WHAT THIS TASK INVOLVES: Once you reach the line containing "[button] (160, 624)", reproduce it and every later line exactly, through the end of the data.

◆ ◆ ◆ ◆ ◆

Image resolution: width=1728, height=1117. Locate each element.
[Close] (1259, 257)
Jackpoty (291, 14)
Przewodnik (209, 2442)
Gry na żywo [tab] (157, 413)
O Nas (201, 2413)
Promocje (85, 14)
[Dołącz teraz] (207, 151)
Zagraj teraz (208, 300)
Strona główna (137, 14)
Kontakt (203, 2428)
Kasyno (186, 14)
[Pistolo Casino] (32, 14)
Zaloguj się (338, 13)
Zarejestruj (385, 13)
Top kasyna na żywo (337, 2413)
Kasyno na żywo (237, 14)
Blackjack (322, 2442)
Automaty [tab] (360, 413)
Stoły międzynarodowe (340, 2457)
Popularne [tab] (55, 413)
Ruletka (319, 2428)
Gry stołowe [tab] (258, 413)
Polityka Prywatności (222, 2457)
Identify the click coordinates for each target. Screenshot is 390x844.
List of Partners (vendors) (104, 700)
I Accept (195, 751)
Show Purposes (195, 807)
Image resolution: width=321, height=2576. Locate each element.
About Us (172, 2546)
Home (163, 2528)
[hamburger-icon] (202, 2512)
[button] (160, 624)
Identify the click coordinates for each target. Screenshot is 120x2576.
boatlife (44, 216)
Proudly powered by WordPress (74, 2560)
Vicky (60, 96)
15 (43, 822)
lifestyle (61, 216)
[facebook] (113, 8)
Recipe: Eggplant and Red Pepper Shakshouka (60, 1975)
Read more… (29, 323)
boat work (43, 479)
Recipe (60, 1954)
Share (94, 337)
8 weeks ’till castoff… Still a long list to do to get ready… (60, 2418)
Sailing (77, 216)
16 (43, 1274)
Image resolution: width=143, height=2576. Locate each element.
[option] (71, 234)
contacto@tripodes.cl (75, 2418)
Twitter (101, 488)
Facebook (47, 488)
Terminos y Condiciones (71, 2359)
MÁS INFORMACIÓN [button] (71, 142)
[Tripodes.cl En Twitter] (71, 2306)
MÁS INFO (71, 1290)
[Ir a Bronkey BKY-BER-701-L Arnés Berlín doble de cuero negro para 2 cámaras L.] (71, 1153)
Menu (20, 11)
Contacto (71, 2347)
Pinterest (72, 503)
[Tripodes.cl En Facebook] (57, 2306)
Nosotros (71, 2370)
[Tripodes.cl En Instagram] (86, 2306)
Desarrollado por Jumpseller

◆ ◆ ◆ ◆ ◆

RESPONSE AREA:
[button] (160, 624)
Identify the click coordinates for each target. Screenshot is 120x2576.
boatlife (44, 216)
Proudly powered by WordPress (74, 2560)
Vicky (60, 96)
15 (43, 822)
lifestyle (61, 216)
[facebook] (113, 8)
Recipe: Eggplant and Red Pepper Shakshouka (60, 1975)
Read more… (29, 323)
boat work (43, 479)
Recipe (60, 1954)
Share (94, 337)
8 weeks ’till castoff… Still a long list to do to get ready… (60, 2418)
Sailing (77, 216)
16 (43, 1274)
Image resolution: width=143, height=2576. Locate each element.
[option] (71, 234)
contacto@tripodes.cl (75, 2418)
Twitter (101, 488)
Facebook (47, 488)
Terminos y Condiciones (71, 2359)
MÁS INFORMACIÓN [button] (71, 142)
[Tripodes.cl En Twitter] (71, 2306)
MÁS INFO (71, 1290)
[Ir a Bronkey BKY-BER-701-L Arnés Berlín doble de cuero negro para 2 cámaras L.] (71, 1153)
Menu (20, 11)
Contacto (71, 2347)
Pinterest (72, 503)
[Tripodes.cl En Facebook] (57, 2306)
Nosotros (71, 2370)
[Tripodes.cl En Instagram] (86, 2306)
Desarrollado por Jumpseller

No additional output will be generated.